For a start, what does qualify as a "naked short"? Who will say? What about delta hedges? Structured products? Strategies involving convertibles? Short govies long corporate straddles as convexity hedge or against credit exposure? How can anyone be sure
of what's naked and what's covered?
If the aim was to reassure the forex market that the Euro could not be pressured by short selling and CDS, then it will be highly counterproductive. Impeding a number of strategies in Euro obliges liquidating some assets, closing down some books, and going
to other currency. Moreover it gives Euro a slightly exotic flavour which it really did not need right now.
Indeed pointing at "speculators", that invisible hand with no name, no face -and conveniently no voice to talk back- as if they were terrorists, is a most common emotional reaction from low level politicians in search of a scape goat to cover for their own
mistakes. But markets don't get fooled.
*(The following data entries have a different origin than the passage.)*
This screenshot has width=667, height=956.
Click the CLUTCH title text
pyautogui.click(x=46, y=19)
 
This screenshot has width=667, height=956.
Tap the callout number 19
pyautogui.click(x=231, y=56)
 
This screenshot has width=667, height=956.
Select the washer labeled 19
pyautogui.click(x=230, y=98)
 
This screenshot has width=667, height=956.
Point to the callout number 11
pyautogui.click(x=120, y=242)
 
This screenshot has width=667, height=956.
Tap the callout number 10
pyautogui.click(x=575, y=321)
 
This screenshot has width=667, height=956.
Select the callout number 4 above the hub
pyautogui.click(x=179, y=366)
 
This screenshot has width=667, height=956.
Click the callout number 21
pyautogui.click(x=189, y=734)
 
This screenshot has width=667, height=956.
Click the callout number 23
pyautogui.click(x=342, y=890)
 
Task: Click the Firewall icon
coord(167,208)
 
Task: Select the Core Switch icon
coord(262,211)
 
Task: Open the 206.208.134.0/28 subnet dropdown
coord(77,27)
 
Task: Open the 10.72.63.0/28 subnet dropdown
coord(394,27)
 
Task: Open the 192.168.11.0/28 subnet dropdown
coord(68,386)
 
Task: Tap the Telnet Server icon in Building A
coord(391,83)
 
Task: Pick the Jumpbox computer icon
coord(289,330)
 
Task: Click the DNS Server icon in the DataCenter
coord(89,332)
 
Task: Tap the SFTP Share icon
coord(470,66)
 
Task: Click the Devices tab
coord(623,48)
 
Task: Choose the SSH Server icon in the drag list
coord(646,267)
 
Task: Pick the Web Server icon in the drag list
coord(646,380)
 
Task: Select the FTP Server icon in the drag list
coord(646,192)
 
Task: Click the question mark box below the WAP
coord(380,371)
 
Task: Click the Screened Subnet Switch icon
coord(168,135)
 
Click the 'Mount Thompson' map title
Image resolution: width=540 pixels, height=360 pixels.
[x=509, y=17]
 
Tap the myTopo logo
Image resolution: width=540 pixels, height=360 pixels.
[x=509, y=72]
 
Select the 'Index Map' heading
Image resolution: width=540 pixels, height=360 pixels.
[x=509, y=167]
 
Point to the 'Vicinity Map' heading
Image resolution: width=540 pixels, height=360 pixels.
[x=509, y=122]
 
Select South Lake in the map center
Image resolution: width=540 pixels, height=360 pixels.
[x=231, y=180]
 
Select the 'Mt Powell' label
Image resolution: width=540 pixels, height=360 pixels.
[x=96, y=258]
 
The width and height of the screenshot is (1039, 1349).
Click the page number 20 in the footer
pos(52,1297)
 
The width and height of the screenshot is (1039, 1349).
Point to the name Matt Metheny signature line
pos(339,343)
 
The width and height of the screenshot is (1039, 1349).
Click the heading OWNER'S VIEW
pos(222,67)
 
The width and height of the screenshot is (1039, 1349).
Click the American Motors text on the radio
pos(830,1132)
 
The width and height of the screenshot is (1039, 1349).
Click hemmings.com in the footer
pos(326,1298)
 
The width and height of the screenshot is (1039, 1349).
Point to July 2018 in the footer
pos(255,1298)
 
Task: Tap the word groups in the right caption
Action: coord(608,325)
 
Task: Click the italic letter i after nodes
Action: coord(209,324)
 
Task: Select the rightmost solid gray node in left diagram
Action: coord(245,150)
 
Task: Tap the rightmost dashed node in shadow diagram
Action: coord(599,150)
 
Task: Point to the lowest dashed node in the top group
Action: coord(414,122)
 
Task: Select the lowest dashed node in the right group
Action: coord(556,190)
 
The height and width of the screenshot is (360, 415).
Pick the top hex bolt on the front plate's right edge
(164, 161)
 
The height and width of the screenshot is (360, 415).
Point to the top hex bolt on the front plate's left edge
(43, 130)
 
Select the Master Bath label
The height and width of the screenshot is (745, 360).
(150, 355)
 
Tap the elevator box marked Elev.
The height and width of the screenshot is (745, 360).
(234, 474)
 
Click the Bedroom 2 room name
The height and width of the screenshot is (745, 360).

The move will be known for what it is, weakness, potentially leading to surrender.
Ignoring all warnings, the Eurozone wrongly tolerated credit spreads among sovereign issuers for years and failed to address that structural issue. Changing the rules now that the game turns unfavourable to them confirms to the markets that they were right
about it. In a worst case scenario, it may even create pockets of off-shore trading at different spreads than on-shore, removing the Euro from the hard currencies club. That iron curtain feeling again.